Armed with MBAs and case studies, these consultants parachute into the biggest companies in the world to find efficiencies, sharpen strategy, and justify tough decisions.

There's been a lot of talk recently around how AI might impact these kinds of so-called knowledge workers. That's why I was fascinated to see the results of a study that gave hundreds of consultants access to AI.

The experiment involved 758 individual contributors at Boston Consulting Group. One group had no access to AI, and two groups were given access to GPT-4 with different approaches. The takeaways:

  • AI can be incredibly powerful. There were 18 consultant tasks where AI proved capable. Across these tasks, those using AI quite simply crushed it.

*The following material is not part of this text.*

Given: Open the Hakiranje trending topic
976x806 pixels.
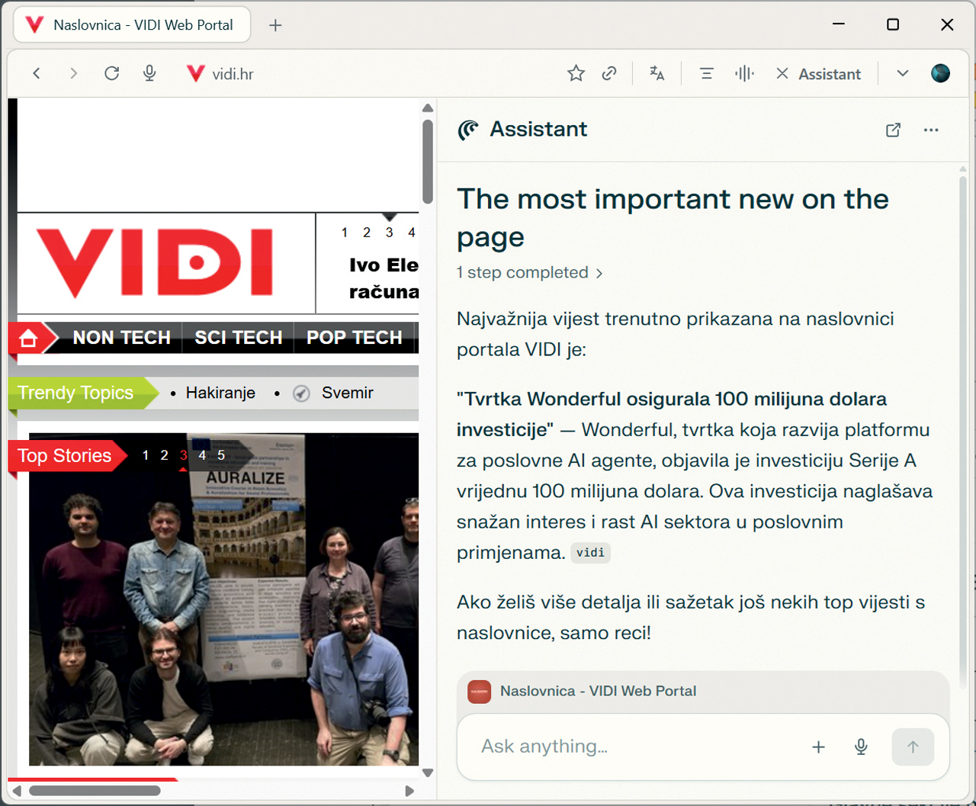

They completed more tasks, completed their tasks more quickly, and the work was of a higher quality. 
  • AI can't do everything. For tasks deemed to be "outside the frontier" of what AI is capable of, those using it were significantly more likely to make mistakes than those not using AI.
  • AI benefits the lower performers most. Everyone using AI tools in the right places benefited, but it was the lower performers who did so most, allowing them to close the gap to their higher-performing peers.

The study supports earlier research that's found AI increases productivity overall while elevating the less experienced and lower performers most.

The findings also hint at how AI might impact knowledge workers everywhere. After all, the management consultant advising your CEO might just have been a part of this study.